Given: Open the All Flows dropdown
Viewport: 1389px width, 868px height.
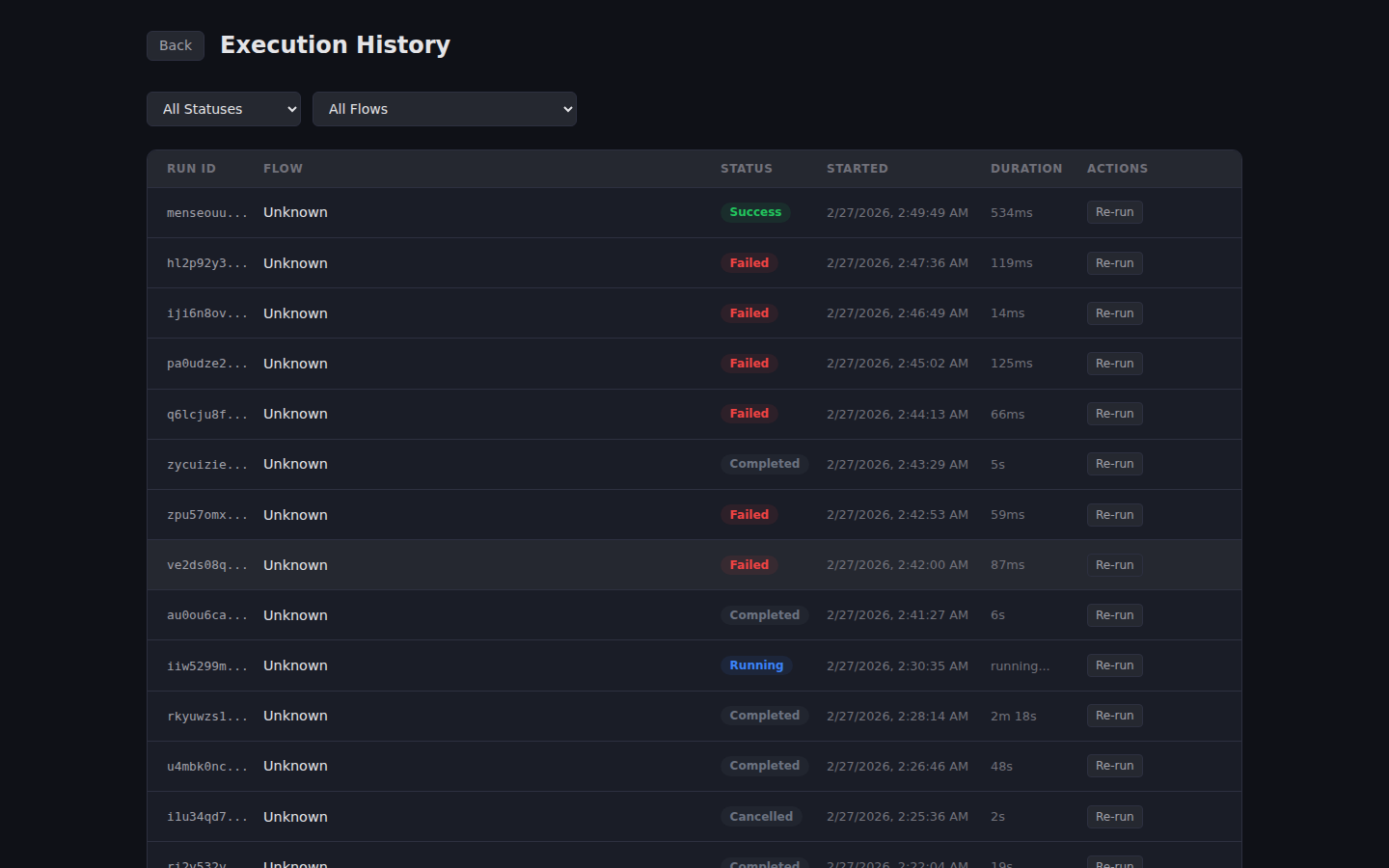Looking at the screenshot, I should [x=444, y=109].
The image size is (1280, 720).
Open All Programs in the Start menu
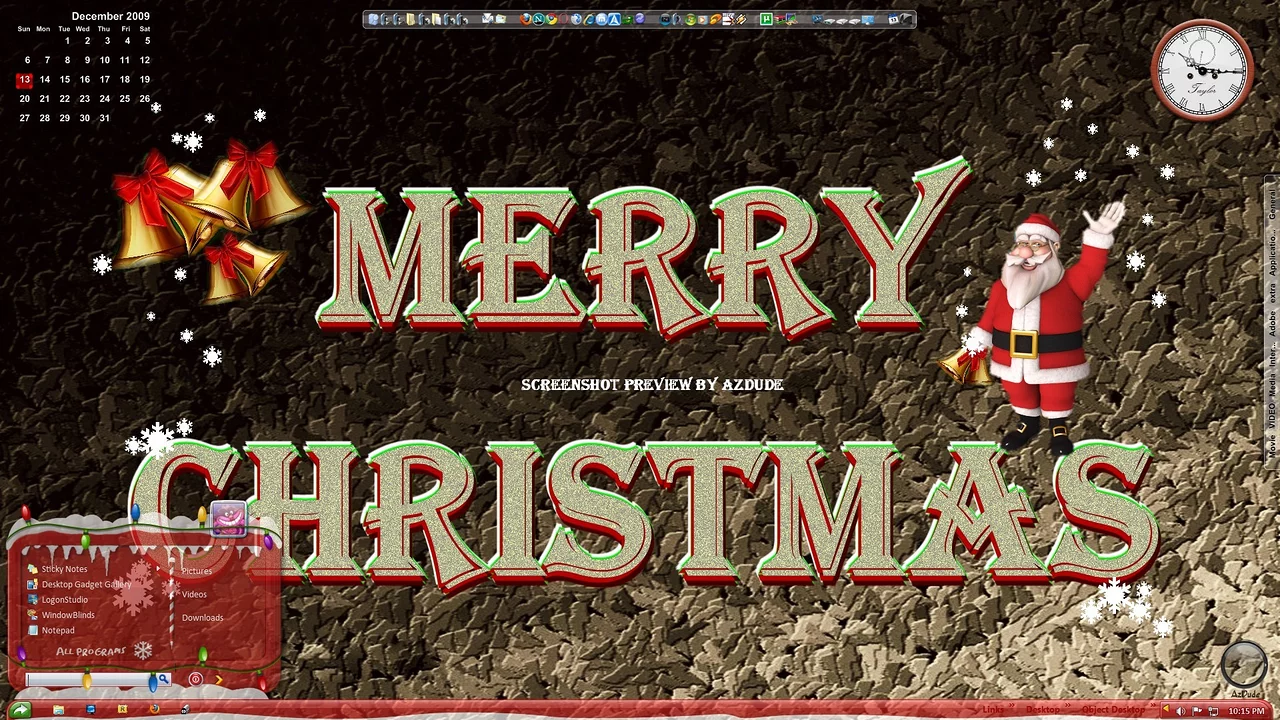[91, 651]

• _Task prompt_
Leave the pictures out and reproduce every record above exactly.

• _Written solution_
Given: Open the All Flows dropdown
Viewport: 1389px width, 868px height.
Looking at the screenshot, I should [x=444, y=109].
The image size is (1280, 720).
Open All Programs in the Start menu
[91, 651]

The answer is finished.